Tergantung perintah dari Raja kapan Kirab bisa dimulai. Namun meski sang Raja telah memerintahkan kirab dimulai, bila sang kerbau ngambek alias tidak mau keluar dari kandangnya, maka acara kirab bisa ditiadakan sampai sang kerbau mau keluar dari kandangnya.
Dalam tradisi di Solo, kebo bule menempati barisan terdepan sebagai cucuk lampah barisan kirab. Bahkan kirab tidak akan terlaksana jika kebo bule tidak keluar dari kandangnya.
Sebelum kirab, sang pawang mengawali dengan ritual terlebih dahulu. Dengan dikawal pawangnya yang berpakaian putih, celana hitam, ikat kepala, samir, summing gajah ngoling (rangkaian bunga melati yang dipasang di telinga), Kebo-kebo ini terlebih dahulu disuguhkan ubo rampe berupa kembang hingga meminum kopi yang dihidangkan oleh abdi dalem. Usai makan sesaji, rombongan kebo bule yang menjadi cucuk lampah kemudian pergi. Iringan peserta kirab pun dimulai.
Begitu keramatnya kebo ini, masyarakat selalu berebut kotoran kebo yang berjatuhan selama kirab. Mereka meyakini adannya berkah bagi siapa saja yang mendapatka kotoran kerbau. Tak hanya kotoran, kembang yang tak dihabiskan oleh hewan pusaka serta air minum kerbau inipun tak luput dari serbuan warga.

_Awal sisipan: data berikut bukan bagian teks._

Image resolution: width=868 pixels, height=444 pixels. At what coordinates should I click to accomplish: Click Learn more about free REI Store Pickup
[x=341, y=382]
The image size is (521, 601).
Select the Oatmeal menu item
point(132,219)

Disadur iNewskaranganyar.id dari laman keraton.perpusnas.go.id, yang mengutip dari buku Babad Sala karya Raden Mas (RM) Said yang dikenal sebagai Adipati Mangkunegaran atau Mangkunegara I mengisahkan bila Kebo ini merupakan hadiah dari Bupati Ponorogo Kyai Hasan Besari Tegalsari saat itu pada Pakubuwono II saat mengungsi ke Ponorogo. Pada zaman Keraton Mataram kuno.
Kala itu, Pakubuwono II masih tinggal di Keraton Kartosuro. Pakubuwono II terpaksa mengungsi ke Ponorogo karena kondisi Keraton Kartosuro yang tengah bergejolak akibat geger pecinan.

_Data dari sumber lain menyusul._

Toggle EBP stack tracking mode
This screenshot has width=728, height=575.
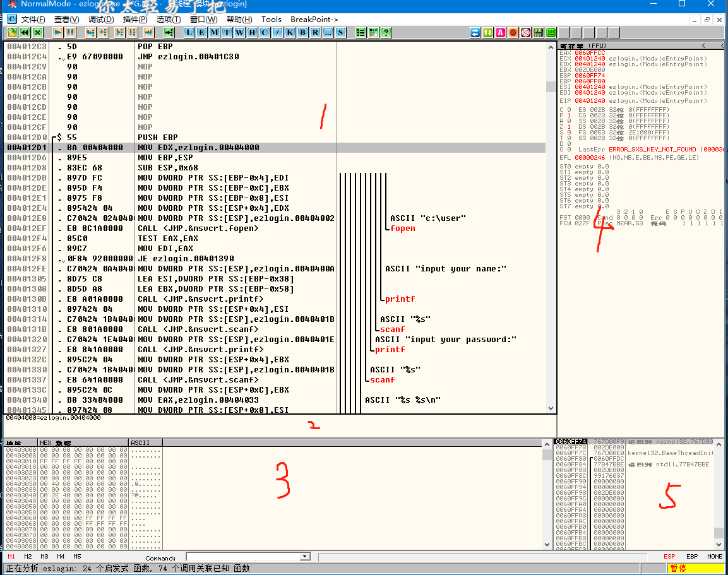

Setelah geger pecinan berhasil ditumpas, dan Keraton Kartosuro berhasil direbut kembali, Pakubuwono II inipun membawa hadiah dari Bupati Ponorogo kembali ke Keraton kartosuro. Kebo bule juga memiliki andil dalam menentukan lokasi baru untuk keraton.

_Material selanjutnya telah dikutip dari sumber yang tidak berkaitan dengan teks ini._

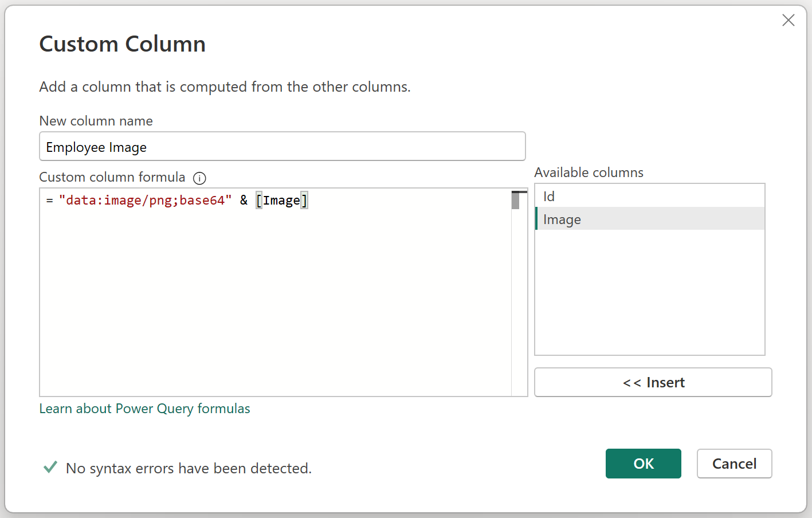Cancel the custom column dialog
This screenshot has width=812, height=518.
click(734, 464)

Karena Keraton Kartosuro telah lululantak saat geger pecinan, leluhur kebo bule inipun dilepas. Mereka diikuti oleh para abdi dalem. Singkat cerita, kebo bule itu berhenti di lokasi yang kini menjadi Keraton Kasunanan Surakarta.
Nama Kyai Slamet sendiri sebenarnya merupakan nama dari salah satu pusaka berbentuk tombak milik Keraton Kasunanan yang sering dibawa berkeliling tembok Baluwarti oleh Pakubuwono X. Saat kirab keliling tembok Keraton, Pakubowono X selalu ditemani Kebo Bule yang mengikuti di belakangnya.
Karena rutinitas yang kerap dilakukan inilah kemudian berubah menjadi sebuah tradisi yang terus dilestarikan oleh kerabat keraton hingga saat ini.